When he woke, I got him to take his pills; but he wouldn’t finish the glass of drink. After that, while he was still awake and somewhat alaert, I managed to get the pad off the bed and the disposable ones off. (no clean up needed this time). I got the smaller pad and some more disposable ones tucked under him (he still can’t roll over). I put the cleaned blanket on him and took the other one to be washed with the pad.

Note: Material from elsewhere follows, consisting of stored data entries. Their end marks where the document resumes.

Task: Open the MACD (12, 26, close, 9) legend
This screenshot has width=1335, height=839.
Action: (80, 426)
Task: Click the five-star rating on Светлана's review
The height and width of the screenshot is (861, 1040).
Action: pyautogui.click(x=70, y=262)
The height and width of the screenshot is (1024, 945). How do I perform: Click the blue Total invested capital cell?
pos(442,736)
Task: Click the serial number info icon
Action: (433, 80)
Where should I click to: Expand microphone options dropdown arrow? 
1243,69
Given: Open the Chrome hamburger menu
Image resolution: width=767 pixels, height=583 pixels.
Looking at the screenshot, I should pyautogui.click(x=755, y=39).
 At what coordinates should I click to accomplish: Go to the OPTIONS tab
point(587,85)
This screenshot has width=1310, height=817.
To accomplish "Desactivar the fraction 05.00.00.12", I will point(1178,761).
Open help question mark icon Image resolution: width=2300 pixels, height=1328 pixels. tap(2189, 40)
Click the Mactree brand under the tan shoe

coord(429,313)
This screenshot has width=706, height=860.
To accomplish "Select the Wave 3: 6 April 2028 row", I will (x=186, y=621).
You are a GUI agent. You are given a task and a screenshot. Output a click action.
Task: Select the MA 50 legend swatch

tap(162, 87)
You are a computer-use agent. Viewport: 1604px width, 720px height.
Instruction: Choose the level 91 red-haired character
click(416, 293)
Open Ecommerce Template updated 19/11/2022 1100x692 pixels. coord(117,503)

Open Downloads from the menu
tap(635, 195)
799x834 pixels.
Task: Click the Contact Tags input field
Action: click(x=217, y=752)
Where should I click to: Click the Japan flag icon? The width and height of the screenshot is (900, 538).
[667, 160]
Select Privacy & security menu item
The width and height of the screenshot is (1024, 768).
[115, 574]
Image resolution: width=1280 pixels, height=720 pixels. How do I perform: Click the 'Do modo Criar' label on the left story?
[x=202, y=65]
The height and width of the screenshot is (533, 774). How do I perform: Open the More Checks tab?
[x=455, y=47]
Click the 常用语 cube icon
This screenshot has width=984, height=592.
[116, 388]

Here’s what is changing: he’s complaining of hurting. He says his stomach is not still aching (still mostly relieves my mind of the threat of infection); but he just hurts “all over”. He does not feel *warm* at all (don’t think there’s any fever). So .. is this some new symptom of something (possibly undiagnosed)? Is this a result of laying in bed all the time? The worst fear: no more pain med than he’s had, is his body over reacting to pain when he comes “down”? I don’t want him to be doped up all the time (especially when he won’t drink anything); but I don’t want him in pain either (and he still won’t drink anything). I wish I knew what to do.
He’s “huffing and puffing” … says it’s because he hurts. I won’t give him any more of the (milder) pain med until it’s been 6 hours, which is another hour away.But the concept of hospice is to make him comfortable .. and if he’s hurting, he’s obviously not comfortable. I just don’t know what to do.
The nurse seems to think he’s declining faster than she thought he would. But what I’m seeing is that he came back a little from where he was Thursday, but with the added pain. I don’t know, I don’t know, I don’t know.
One other sort of odd thing. He’s not “confused”. It’s like when his body started hurting, his mind cleared. He knows right where he is and what’s going on (well, mostly). This is the first time he’s known he was “at home” in many months. I’m not sure I’m happy with the trade off!
I know I need to clean house. I’ve done a lot of silly little chores but can’t really concentrate on much of anything. With DH not eating, it just seems more trouble than it’s worth to fix something for myself. So I just pick and nibble on junk food all day.
I finally decided I need answers, or at least some sort of direction. I called hospice and left a message for a nurse to give me a call so I can ask questions. Now it’s wait and see I guess.